» Work instructions
Return the rows below exactly as they appear, from the line containing "The width and" through the end of the rows, including both ends. Leave the pictures out of your answer.

» Input rows

■ ■ ■ ■

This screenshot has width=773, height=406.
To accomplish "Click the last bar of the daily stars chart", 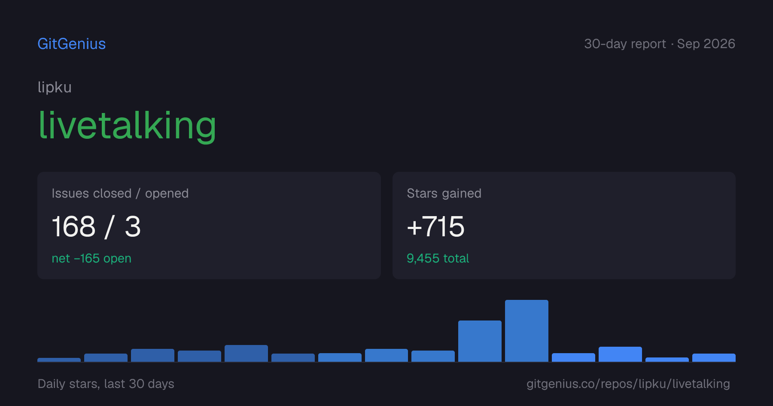I will pos(714,357).
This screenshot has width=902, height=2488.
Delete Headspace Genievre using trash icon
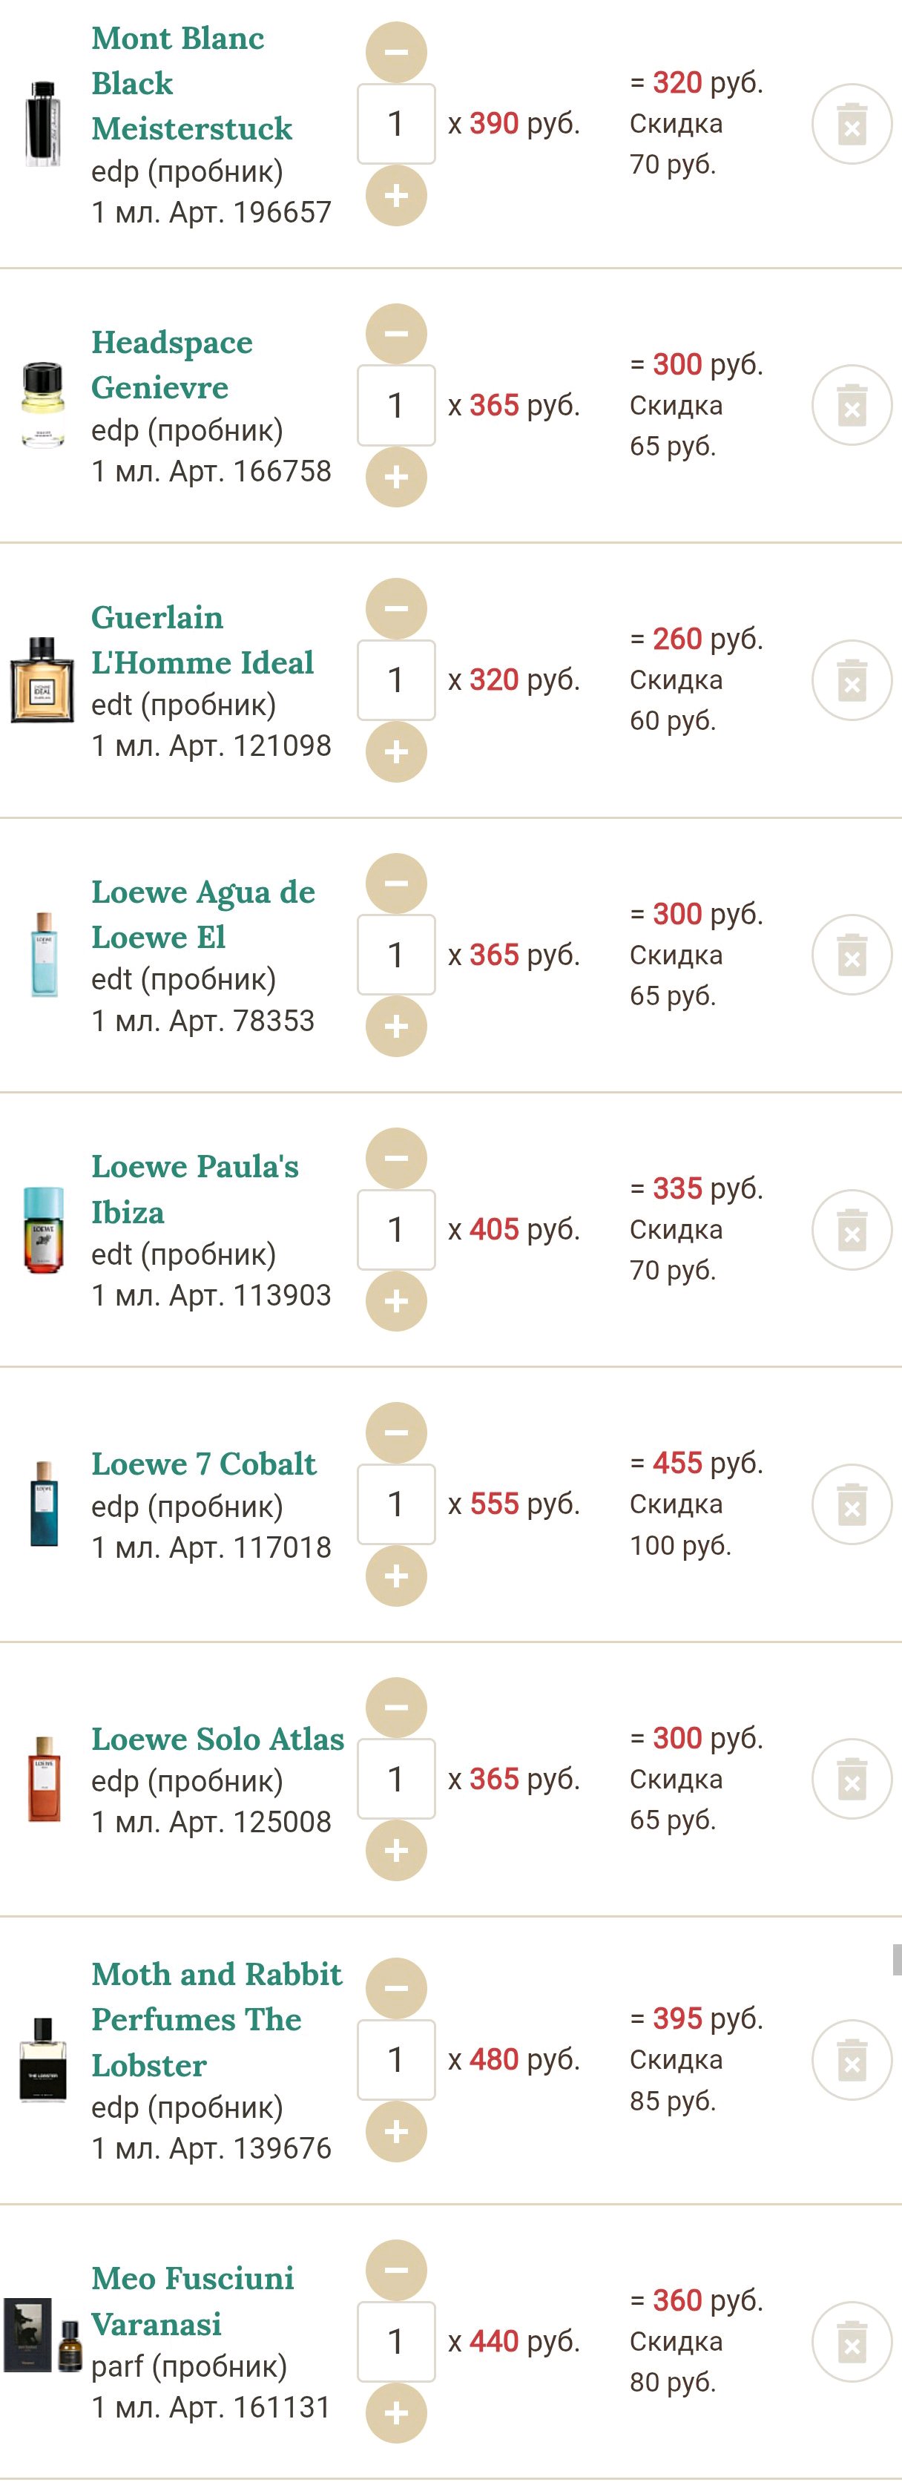point(851,406)
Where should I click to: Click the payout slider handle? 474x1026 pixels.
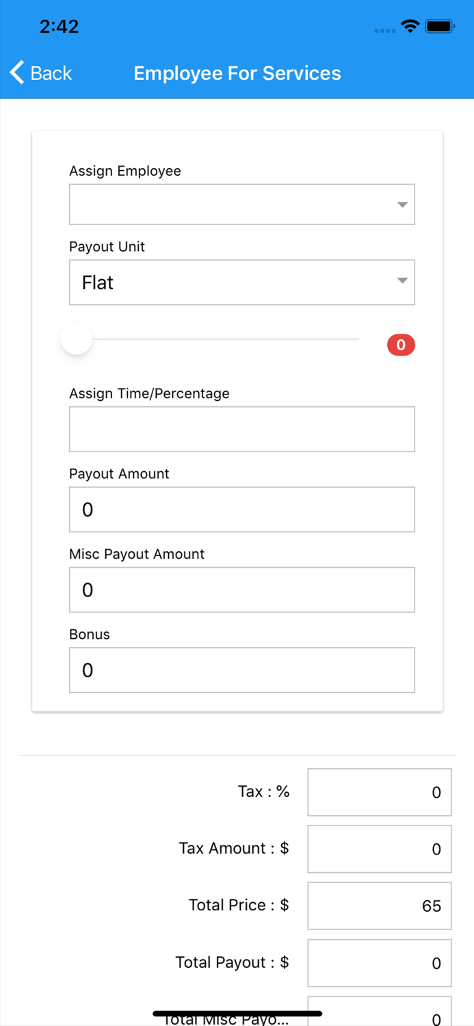pyautogui.click(x=76, y=339)

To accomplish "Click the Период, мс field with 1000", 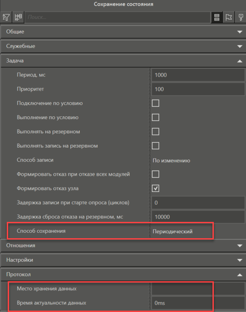I will [x=198, y=75].
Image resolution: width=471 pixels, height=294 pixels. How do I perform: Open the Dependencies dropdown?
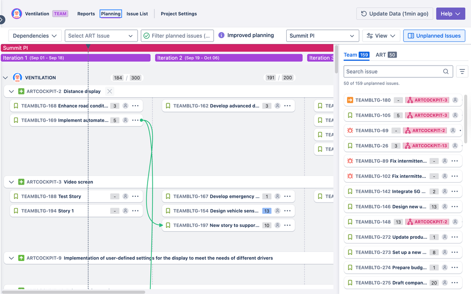(x=34, y=35)
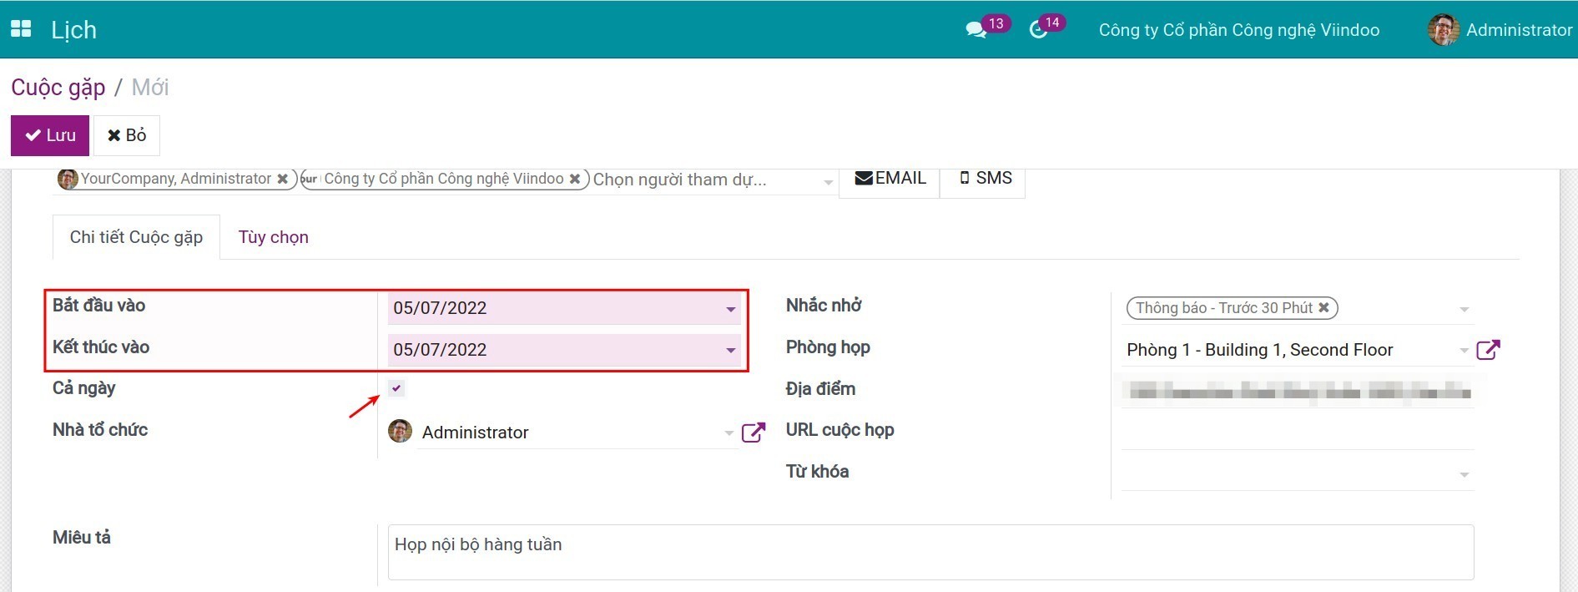Remove Công ty Cổ phần Công nghệ Viindoo tag

575,179
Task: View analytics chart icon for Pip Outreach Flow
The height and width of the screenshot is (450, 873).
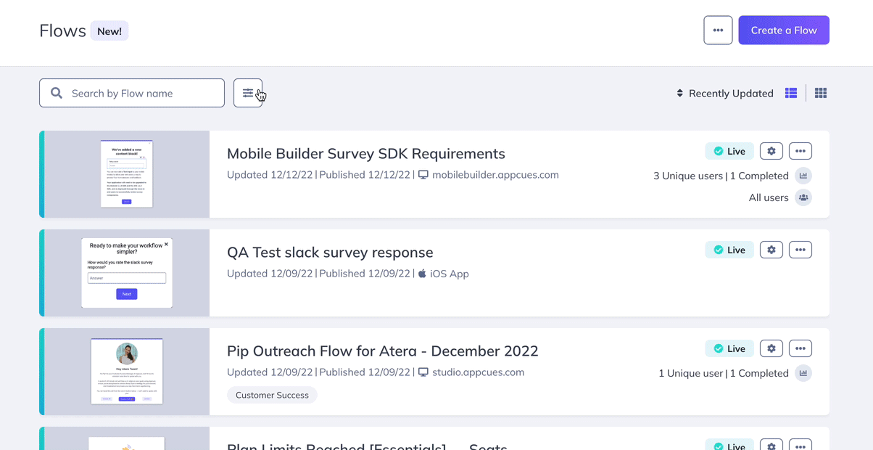Action: point(803,373)
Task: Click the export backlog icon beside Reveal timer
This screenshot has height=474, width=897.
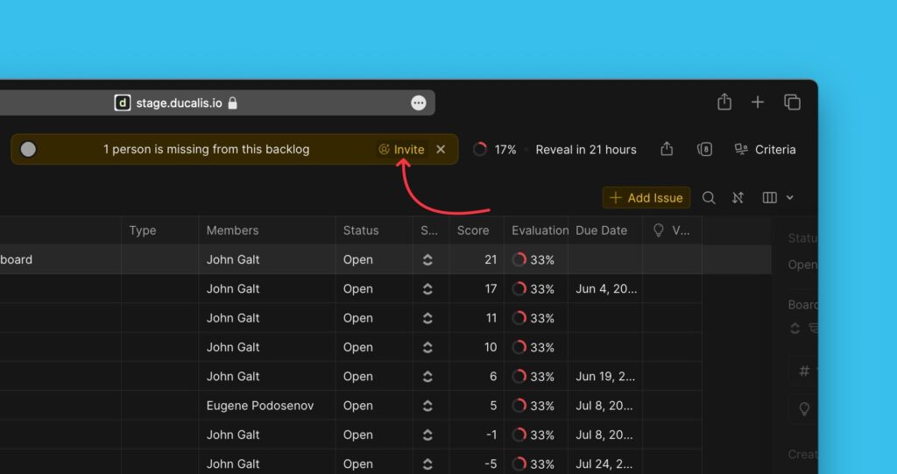Action: (667, 149)
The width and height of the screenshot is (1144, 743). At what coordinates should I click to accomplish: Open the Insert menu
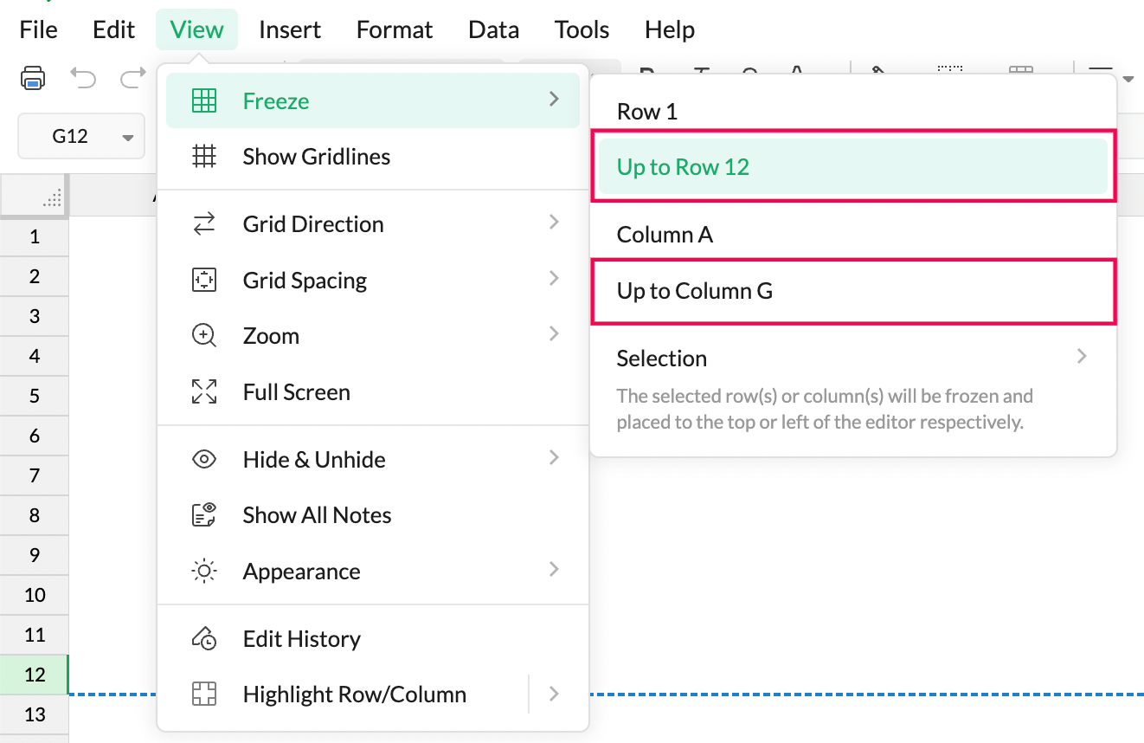[x=290, y=29]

■ ■ ■ ■

» The reply
The width and height of the screenshot is (1144, 743). At what coordinates should I click to accomplish: Open the Insert menu
[x=290, y=29]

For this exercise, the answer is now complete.